Soy isoflavone glycitein protects against beta amyloid-induced toxicity and oxidative stress in transgenic Caenorhabditis elegans

Astrid Gutierrez-Zepeda¹ , Ross Santell² , Zhixin Wu¹ , Marishka Brown¹ , YanJue Wu¹ , Ikhlas Khan³ , Christopher D Link⁴ , Baolu Zhao⁵ and Yuan Luo¹^,6

¹Department of Biological Sciences, University of Southern Mississippi, Hattiesburg, MS 39406, USA

²Department of Human Sciences, Alcorn State University, Alcorn, MS 39096, USA

³National Center for Natural Products Research, School of Pharmacy, Oxford, MS 38655, USA

⁴Institute for Behavioral Genetic, University of Colorado, Boulder CO 80309, USA

⁵Laboratory of Visual Information Processing, Center of Brain & Cognitive Science, Institute of Biophysics, Academia Sinica, Beijing 100101, P.R. China

⁶Department of Pharmaceutical Science, School of Pharmacy, University of Maryland, Baltimore, MD 21201-1180, USA

author email corresponding author email

BMC Neuroscience 2005, 6:54doi:10.1186/1471-2202-6-54


Published:	25 August 2005

Abstract

Background

Epidemiological studies have associated estrogen replacement therapy with a lower risk of developing Alzheimer's disease, but a higher risk of developing breast cancer and certain cardiovascular disorders.
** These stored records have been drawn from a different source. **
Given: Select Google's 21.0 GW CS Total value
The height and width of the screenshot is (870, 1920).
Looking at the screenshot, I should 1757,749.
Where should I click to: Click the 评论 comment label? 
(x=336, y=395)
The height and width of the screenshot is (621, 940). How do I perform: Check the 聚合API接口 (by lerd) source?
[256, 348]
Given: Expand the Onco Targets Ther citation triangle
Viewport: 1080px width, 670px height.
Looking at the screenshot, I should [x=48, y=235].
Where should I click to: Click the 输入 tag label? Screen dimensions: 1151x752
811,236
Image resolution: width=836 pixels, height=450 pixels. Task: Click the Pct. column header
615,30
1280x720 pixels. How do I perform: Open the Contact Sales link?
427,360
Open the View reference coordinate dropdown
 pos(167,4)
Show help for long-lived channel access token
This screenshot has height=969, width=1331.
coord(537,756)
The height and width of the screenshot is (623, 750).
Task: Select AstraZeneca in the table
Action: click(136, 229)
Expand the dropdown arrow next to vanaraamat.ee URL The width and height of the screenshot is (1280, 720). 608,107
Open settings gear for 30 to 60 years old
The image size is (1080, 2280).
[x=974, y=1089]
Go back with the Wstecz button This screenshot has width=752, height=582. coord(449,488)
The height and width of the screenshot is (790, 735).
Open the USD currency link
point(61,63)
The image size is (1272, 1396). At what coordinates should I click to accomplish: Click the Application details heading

The neuroprotective effect of estrogen prompted us to determine potential therapeutic impact of soy-derived estrogenic compounds. Transgenic C. elegans, that express human beta amyloid (Aβ), were fed with soy derived isoflavones genistein, daidzein and glycitein (100 μg/ml) and then examined for Aβ-induced paralysis and the levels of reactive oxygen species.

Results

Among the three compounds tested, only glycitein alleviated Aβ expression-induced paralysis in the transgenic C. elegans. This activity of glycitein correlated with a reduced level of hydrogen peroxide in the transgenic C. elegans. In vitro scavenging effects of glycitein on three types of reactive oxygen species confirmed its antioxidant properties. Furthermore, the transgenic C. elegans fed with glycitein exhibited reduced formation of β amyloid.

Conclusion

These findings suggest that a specific soy isoflavone glycitein may suppress Aβ toxicity through combined antioxidative activity and inhibition of Aβ deposition, thus may have therapeutic potential for prevention of Aβ associated neurodegenerative disorders.